ISLAMABAD (Reuters) - Thousands of people attended a rally and procession in support of former Pakistani prime minister Nawaz Sharif on Wednesday as he embarks on a show of political power following a Supreme Court decision to disqualify him from office over undeclared assets.
Sharif launched the so-called “caravan” procession from Islamabad to his eastern hometown of Lahore, despite the concerns of advisers about security.
After being driven 12 hours surrounded by supporters showering his vehicle with rose petals from capital Islamabad to the neighboring city of Rawalpindi, normally a 30 minute drive, Sharif addressed the crowd shortly after midnight.
“One court has given its decision, now this court will make a decision, the court of the people of Pakistan,” Sharif said, asking the crowd if they accept the Supreme Court’s decision, a question that elicited a loud “No” from his supporters.
“Nawaz Sharif is still our prime minister,” said worker Niaz Ahmad, who wore a lion look-alike costume and chanted, “Lion, Lion!” referring to the election symbol of Sharif’s political party.
The event remained largely peaceful, though Sharif’s supporters assaulted the crew of two local TV stations that had been critical of him during the court proceedings, police official Hafeez Khan said.
“No prime minister has ever seen out the full term of his government,” Sharif said.
He then asked the crowd: “Were these prime ministers not the people’s choice?
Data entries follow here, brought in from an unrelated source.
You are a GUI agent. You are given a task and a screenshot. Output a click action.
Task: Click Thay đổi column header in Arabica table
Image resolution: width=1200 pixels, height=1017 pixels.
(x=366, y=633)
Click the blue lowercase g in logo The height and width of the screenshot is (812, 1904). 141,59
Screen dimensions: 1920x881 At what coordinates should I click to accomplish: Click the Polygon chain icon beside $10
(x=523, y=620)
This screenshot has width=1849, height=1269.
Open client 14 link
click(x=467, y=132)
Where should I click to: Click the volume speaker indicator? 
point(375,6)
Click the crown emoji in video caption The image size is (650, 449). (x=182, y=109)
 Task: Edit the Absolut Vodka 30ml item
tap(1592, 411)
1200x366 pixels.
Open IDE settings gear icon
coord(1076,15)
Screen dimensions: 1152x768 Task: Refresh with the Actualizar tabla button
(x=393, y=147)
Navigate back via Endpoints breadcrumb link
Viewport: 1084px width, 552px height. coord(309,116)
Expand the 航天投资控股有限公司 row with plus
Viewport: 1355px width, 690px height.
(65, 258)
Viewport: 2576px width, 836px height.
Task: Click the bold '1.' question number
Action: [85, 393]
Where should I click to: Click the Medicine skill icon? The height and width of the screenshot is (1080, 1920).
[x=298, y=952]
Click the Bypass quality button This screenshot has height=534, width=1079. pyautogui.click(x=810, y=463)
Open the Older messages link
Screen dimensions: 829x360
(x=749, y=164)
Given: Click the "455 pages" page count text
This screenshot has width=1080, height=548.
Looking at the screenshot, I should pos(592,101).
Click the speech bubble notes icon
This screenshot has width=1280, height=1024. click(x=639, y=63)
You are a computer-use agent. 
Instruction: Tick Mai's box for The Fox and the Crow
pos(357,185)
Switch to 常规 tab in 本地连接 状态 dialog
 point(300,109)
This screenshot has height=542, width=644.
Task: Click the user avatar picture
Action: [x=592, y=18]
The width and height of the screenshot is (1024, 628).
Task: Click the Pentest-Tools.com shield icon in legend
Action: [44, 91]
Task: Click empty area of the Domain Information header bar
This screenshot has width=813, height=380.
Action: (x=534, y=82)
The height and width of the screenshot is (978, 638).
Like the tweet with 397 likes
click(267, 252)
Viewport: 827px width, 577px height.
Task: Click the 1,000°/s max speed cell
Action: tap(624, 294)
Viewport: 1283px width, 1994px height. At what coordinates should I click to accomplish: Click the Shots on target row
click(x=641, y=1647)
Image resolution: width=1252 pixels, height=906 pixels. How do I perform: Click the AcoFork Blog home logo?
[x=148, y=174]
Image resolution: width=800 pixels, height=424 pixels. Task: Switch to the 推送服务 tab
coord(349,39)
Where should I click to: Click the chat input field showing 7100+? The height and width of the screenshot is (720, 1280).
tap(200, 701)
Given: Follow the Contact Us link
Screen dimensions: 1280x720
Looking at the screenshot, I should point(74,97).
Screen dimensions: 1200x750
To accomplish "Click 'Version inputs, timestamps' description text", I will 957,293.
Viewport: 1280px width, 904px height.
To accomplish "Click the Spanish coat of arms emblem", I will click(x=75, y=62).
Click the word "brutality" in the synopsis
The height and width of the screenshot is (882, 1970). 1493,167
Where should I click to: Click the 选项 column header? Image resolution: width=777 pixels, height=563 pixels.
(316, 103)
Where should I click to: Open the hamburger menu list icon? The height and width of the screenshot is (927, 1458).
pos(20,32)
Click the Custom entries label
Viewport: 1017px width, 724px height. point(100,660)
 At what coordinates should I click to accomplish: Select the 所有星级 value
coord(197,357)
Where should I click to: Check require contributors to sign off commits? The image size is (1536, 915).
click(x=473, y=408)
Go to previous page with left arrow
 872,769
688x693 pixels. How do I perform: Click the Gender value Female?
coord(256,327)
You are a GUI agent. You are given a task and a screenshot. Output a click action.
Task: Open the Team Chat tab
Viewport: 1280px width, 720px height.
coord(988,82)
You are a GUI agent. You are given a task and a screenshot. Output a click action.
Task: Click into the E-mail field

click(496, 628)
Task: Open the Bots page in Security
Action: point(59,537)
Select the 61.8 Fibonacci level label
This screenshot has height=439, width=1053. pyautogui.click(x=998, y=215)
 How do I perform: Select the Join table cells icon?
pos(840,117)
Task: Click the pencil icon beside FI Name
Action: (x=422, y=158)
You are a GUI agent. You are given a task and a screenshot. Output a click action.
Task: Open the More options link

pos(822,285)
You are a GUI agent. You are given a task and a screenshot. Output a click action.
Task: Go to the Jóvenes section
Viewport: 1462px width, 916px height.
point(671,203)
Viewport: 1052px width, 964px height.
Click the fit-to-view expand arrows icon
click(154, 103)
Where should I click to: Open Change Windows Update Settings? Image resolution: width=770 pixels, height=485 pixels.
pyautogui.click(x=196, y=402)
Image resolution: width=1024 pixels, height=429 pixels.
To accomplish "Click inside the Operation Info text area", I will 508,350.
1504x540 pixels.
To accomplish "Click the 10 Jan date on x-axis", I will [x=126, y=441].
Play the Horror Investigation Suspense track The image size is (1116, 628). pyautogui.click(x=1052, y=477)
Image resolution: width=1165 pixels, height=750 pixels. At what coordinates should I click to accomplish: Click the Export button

When will the people’s mandate be respected?” adding that this joke has been repeated in Pakistan for 70 years.
Pakistan will celebrate 70 years of independence from British rule on August 14 but the country has never had a full term prime minister with numerous governments being interrupted by either military coups, judicial disqualification, or presidential decree.
Sharif, 67, resigned during his third stint as prime minister after the Supreme Court ruled on July 28 that he should be disqualified and ordered a criminal probe into his family over allegations stemming from the “Panama Papers” leaks of international offshore companies.
Pakistan’s new prime minister, Shahid Khaqan Abbasi, a close Sharif ally, said the former leader was alert to security threats.
“The bigger a leader is, the bigger the threat is,” Abbasi told domestic Geo TV.
Sharif was seen off in Islamabad by Abbasi, the new cabinet and other party officials, his political adviser Asif Kirmani said.
A huge crowd gathered for his journey along the Grand Trunk Road bridging the 380 km (237 miles) between Islamabad and Lahore.
Sharif, in recent meetings with party leaders, lawyers and the media, has expressed his displeasure over the court ruling.
He has said no corruption charges had been proved, and it was unfair to disqualify him on the grounds of not having declared a salary from his son’s Dubai-based company among a list of assets submitted ahead of the 2013 elections that brought him to power.
Sharif’s governing Pakistan Muslim League-Nawaz party, which has a solid majority in parliament, elected Abbasi as his replacement within four days of the court decision.
Party leaders have recently suggested that Abbasi will hold office until elections due next year, a reversal of earlier indications that Sharif’s younger brother, Shahbaz, would take over.
Shahbaz is now likely to replace his brother as party chief because Pakistani law bars convicted or disqualified persons from leading a political party.